-- START Records supplied --
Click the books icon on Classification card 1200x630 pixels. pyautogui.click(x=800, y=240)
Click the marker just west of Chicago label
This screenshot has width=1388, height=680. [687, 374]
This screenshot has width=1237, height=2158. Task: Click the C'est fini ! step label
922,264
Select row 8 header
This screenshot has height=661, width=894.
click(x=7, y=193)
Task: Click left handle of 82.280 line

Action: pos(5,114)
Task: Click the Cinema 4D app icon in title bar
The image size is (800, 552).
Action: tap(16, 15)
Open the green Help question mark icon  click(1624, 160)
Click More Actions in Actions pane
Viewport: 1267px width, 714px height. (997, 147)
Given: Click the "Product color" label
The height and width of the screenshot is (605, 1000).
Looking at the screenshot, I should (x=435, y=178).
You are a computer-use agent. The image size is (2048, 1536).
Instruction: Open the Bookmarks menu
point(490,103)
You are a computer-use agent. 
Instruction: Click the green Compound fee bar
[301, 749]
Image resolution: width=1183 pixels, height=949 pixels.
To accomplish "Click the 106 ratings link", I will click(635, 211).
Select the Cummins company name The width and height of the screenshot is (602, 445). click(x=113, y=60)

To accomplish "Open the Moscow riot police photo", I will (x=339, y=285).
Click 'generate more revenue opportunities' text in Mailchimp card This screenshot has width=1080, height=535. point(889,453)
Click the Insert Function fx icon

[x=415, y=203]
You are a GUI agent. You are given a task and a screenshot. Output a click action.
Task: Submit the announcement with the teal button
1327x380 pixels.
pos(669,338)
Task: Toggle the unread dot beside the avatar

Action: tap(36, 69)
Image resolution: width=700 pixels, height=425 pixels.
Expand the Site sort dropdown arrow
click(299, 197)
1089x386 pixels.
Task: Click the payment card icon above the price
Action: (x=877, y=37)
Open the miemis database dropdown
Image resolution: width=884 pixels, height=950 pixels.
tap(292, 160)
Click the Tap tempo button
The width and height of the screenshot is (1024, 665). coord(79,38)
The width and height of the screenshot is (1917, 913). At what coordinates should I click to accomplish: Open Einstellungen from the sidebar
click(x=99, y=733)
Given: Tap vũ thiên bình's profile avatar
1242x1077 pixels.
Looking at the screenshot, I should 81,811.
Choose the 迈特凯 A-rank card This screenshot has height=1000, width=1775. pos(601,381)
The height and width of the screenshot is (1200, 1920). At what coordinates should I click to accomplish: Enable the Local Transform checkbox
-- END Records supplied --
**Exercise requirements:**
Copy out every item above word for word, keeping each line as it stands.

**Complete answer:**
Click the books icon on Classification card 1200x630 pixels. pyautogui.click(x=800, y=240)
Click the marker just west of Chicago label
This screenshot has width=1388, height=680. [687, 374]
This screenshot has width=1237, height=2158. Task: Click the C'est fini ! step label
922,264
Select row 8 header
This screenshot has height=661, width=894.
click(x=7, y=193)
Task: Click left handle of 82.280 line

Action: pos(5,114)
Task: Click the Cinema 4D app icon in title bar
The image size is (800, 552).
Action: tap(16, 15)
Open the green Help question mark icon  click(1624, 160)
Click More Actions in Actions pane
Viewport: 1267px width, 714px height. (997, 147)
Given: Click the "Product color" label
The height and width of the screenshot is (605, 1000).
Looking at the screenshot, I should (x=435, y=178).
You are a computer-use agent. The image size is (2048, 1536).
Instruction: Open the Bookmarks menu
point(490,103)
You are a computer-use agent. 
Instruction: Click the green Compound fee bar
[301, 749]
Image resolution: width=1183 pixels, height=949 pixels.
To accomplish "Click the 106 ratings link", I will click(635, 211).
Select the Cummins company name The width and height of the screenshot is (602, 445). click(x=113, y=60)

To accomplish "Open the Moscow riot police photo", I will (x=339, y=285).
Click 'generate more revenue opportunities' text in Mailchimp card This screenshot has width=1080, height=535. point(889,453)
Click the Insert Function fx icon

[x=415, y=203]
You are a GUI agent. You are given a task and a screenshot. Output a click action.
Task: Submit the announcement with the teal button
1327x380 pixels.
pos(669,338)
Task: Toggle the unread dot beside the avatar

Action: tap(36, 69)
Image resolution: width=700 pixels, height=425 pixels.
Expand the Site sort dropdown arrow
click(299, 197)
1089x386 pixels.
Task: Click the payment card icon above the price
Action: (x=877, y=37)
Open the miemis database dropdown
Image resolution: width=884 pixels, height=950 pixels.
tap(292, 160)
Click the Tap tempo button
The width and height of the screenshot is (1024, 665). coord(79,38)
The width and height of the screenshot is (1917, 913). At what coordinates should I click to accomplish: Open Einstellungen from the sidebar
click(x=99, y=733)
Given: Tap vũ thiên bình's profile avatar
1242x1077 pixels.
Looking at the screenshot, I should 81,811.
Choose the 迈特凯 A-rank card This screenshot has height=1000, width=1775. pos(601,381)
The height and width of the screenshot is (1200, 1920). At what coordinates should I click to accomplish: Enable the Local Transform checkbox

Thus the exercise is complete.